> Instructions to follow: Each line in the listing is to be restated exactly.

> Given records:
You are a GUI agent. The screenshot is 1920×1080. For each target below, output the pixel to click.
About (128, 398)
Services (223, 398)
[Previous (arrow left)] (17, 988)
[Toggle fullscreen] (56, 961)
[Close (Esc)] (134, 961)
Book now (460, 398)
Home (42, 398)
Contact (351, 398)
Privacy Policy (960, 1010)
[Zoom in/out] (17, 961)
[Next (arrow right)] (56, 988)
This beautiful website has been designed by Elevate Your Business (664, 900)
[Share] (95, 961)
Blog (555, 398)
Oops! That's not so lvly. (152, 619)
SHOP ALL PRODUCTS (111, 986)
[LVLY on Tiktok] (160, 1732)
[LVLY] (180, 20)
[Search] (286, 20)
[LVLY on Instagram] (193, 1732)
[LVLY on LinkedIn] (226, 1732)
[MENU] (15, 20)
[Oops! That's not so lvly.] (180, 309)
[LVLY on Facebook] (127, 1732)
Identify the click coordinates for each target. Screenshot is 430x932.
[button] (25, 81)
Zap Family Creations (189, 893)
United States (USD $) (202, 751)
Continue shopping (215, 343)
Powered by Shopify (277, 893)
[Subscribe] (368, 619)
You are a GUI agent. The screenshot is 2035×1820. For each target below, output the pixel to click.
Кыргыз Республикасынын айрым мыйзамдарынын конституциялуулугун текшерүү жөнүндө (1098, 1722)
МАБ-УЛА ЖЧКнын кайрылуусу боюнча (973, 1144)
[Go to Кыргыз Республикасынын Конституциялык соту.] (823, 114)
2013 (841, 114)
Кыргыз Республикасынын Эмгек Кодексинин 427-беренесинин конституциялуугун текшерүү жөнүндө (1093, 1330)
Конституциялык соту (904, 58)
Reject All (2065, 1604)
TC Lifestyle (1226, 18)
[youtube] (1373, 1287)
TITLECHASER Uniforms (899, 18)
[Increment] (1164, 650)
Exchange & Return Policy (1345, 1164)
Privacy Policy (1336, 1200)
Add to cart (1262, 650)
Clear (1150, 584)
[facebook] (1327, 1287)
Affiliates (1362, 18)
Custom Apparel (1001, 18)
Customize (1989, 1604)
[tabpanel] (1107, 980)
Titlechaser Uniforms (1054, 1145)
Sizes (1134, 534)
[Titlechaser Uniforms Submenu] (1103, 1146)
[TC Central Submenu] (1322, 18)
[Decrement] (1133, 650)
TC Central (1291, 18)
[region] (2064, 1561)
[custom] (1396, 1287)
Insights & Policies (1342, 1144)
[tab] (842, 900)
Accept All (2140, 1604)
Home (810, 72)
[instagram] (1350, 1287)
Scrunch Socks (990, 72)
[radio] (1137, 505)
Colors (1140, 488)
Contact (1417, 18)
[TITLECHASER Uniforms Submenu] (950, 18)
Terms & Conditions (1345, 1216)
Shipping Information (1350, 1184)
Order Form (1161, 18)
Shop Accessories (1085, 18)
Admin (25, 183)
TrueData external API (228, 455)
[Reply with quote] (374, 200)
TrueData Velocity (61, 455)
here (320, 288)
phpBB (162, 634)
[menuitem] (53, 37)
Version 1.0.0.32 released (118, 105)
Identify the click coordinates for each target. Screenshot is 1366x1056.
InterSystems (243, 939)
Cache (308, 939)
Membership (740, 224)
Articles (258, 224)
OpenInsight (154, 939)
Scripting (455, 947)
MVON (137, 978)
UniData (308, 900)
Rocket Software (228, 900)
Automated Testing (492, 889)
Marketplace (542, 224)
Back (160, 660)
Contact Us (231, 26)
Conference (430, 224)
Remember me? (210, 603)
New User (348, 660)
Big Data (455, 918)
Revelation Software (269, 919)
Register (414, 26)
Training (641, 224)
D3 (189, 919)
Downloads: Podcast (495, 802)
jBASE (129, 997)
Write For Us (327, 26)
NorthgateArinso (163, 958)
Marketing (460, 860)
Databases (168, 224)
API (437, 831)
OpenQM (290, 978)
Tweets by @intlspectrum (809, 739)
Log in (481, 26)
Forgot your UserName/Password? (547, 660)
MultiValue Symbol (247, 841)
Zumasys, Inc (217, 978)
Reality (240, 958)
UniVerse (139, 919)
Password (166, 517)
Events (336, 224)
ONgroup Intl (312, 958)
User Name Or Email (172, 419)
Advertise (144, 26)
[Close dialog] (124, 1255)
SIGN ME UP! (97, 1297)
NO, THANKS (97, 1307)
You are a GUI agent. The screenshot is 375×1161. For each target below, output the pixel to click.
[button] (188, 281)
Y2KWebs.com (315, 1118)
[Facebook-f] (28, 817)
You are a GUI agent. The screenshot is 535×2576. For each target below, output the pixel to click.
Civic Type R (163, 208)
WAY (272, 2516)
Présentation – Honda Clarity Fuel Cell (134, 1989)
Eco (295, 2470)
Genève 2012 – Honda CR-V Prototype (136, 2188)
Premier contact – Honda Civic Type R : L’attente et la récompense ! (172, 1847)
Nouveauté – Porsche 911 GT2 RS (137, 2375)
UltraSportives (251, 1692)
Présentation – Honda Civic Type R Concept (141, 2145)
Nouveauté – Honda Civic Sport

> Finished task:
You are a GUI agent. The screenshot is 1920×1080. For each target below, output the pixel to click.
About (128, 398)
Services (223, 398)
[Previous (arrow left)] (17, 988)
[Toggle fullscreen] (56, 961)
[Close (Esc)] (134, 961)
Book now (460, 398)
Home (42, 398)
Contact (351, 398)
Privacy Policy (960, 1010)
[Zoom in/out] (17, 961)
[Next (arrow right)] (56, 988)
This beautiful website has been designed by Elevate Your Business (664, 900)
[Share] (95, 961)
Blog (555, 398)
Oops! That's not so lvly. (152, 619)
SHOP ALL PRODUCTS (111, 986)
[LVLY on Tiktok] (160, 1732)
[LVLY] (180, 20)
[Search] (286, 20)
[LVLY on Instagram] (193, 1732)
[LVLY on LinkedIn] (226, 1732)
[MENU] (15, 20)
[Oops! That's not so lvly.] (180, 309)
[LVLY on Facebook] (127, 1732)
Identify the click coordinates for each target. Screenshot is 430x932.
[button] (25, 81)
Zap Family Creations (189, 893)
United States (USD $) (202, 751)
Continue shopping (215, 343)
Powered by Shopify (277, 893)
[Subscribe] (368, 619)
You are a GUI agent. The screenshot is 2035×1820. For each target below, output the pixel to click.
Кыргыз Республикасынын айрым мыйзамдарынын конституциялуулугун текшерүү жөнүндө (1098, 1722)
МАБ-УЛА ЖЧКнын кайрылуусу боюнча (973, 1144)
[Go to Кыргыз Республикасынын Конституциялык соту.] (823, 114)
2013 (841, 114)
Кыргыз Республикасынын Эмгек Кодексинин 427-беренесинин конституциялуугун текшерүү жөнүндө (1093, 1330)
Конституциялык соту (904, 58)
Reject All (2065, 1604)
TC Lifestyle (1226, 18)
[youtube] (1373, 1287)
TITLECHASER Uniforms (899, 18)
[Increment] (1164, 650)
Exchange & Return Policy (1345, 1164)
Privacy Policy (1336, 1200)
Add to cart (1262, 650)
Clear (1150, 584)
[facebook] (1327, 1287)
Affiliates (1362, 18)
Custom Apparel (1001, 18)
Customize (1989, 1604)
[tabpanel] (1107, 980)
Titlechaser Uniforms (1054, 1145)
Sizes (1134, 534)
[Titlechaser Uniforms Submenu] (1103, 1146)
[TC Central Submenu] (1322, 18)
[Decrement] (1133, 650)
TC Central (1291, 18)
[region] (2064, 1561)
[custom] (1396, 1287)
Insights & Policies (1342, 1144)
[tab] (842, 900)
Accept All (2140, 1604)
Home (810, 72)
[instagram] (1350, 1287)
Scrunch Socks (990, 72)
[radio] (1137, 505)
Colors (1140, 488)
Contact (1417, 18)
[TITLECHASER Uniforms Submenu] (950, 18)
Terms & Conditions (1345, 1216)
Shipping Information (1350, 1184)
Order Form (1161, 18)
Shop Accessories (1085, 18)
Admin (25, 183)
TrueData external API (228, 455)
[Reply with quote] (374, 200)
TrueData Velocity (61, 455)
here (320, 288)
phpBB (162, 634)
[menuitem] (53, 37)
Version 1.0.0.32 released (118, 105)
Identify the click coordinates for each target. Screenshot is 1366x1056.
InterSystems (243, 939)
Cache (308, 939)
Membership (740, 224)
Articles (258, 224)
OpenInsight (154, 939)
Scripting (455, 947)
MVON (137, 978)
UniData (308, 900)
Rocket Software (228, 900)
Automated Testing (492, 889)
Marketplace (542, 224)
Back (160, 660)
Contact Us (231, 26)
Conference (430, 224)
Remember me? (210, 603)
New User (348, 660)
Big Data (455, 918)
Revelation Software (269, 919)
Register (414, 26)
Training (641, 224)
D3 (189, 919)
Downloads: Podcast (495, 802)
jBASE (129, 997)
Write For Us (327, 26)
NorthgateArinso (163, 958)
Marketing (460, 860)
Databases (168, 224)
API (437, 831)
OpenQM (290, 978)
Tweets by @intlspectrum (809, 739)
Log in (481, 26)
Forgot your UserName/Password? (547, 660)
MultiValue Symbol (247, 841)
Zumasys, Inc (217, 978)
Reality (240, 958)
UniVerse (139, 919)
Password (166, 517)
Events (336, 224)
ONgroup Intl (312, 958)
User Name Or Email (172, 419)
Advertise (144, 26)
[Close dialog] (124, 1255)
SIGN ME UP! (97, 1297)
NO, THANKS (97, 1307)
You are a GUI agent. The screenshot is 375×1161. For each target below, output the pixel to click.
[button] (188, 281)
Y2KWebs.com (315, 1118)
[Facebook-f] (28, 817)
You are a GUI agent. The screenshot is 535×2576. For each target below, output the pixel to click.
Civic Type R (163, 208)
WAY (272, 2516)
Présentation – Honda Clarity Fuel Cell (134, 1989)
Eco (295, 2470)
Genève 2012 – Honda CR-V Prototype (136, 2188)
Premier contact – Honda Civic Type R : L’attente et la récompense ! (172, 1847)
Nouveauté – Porsche 911 GT2 RS (137, 2375)
UltraSportives (251, 1692)
Présentation – Honda Civic Type R Concept (141, 2145)
Nouveauté – Honda Civic Sport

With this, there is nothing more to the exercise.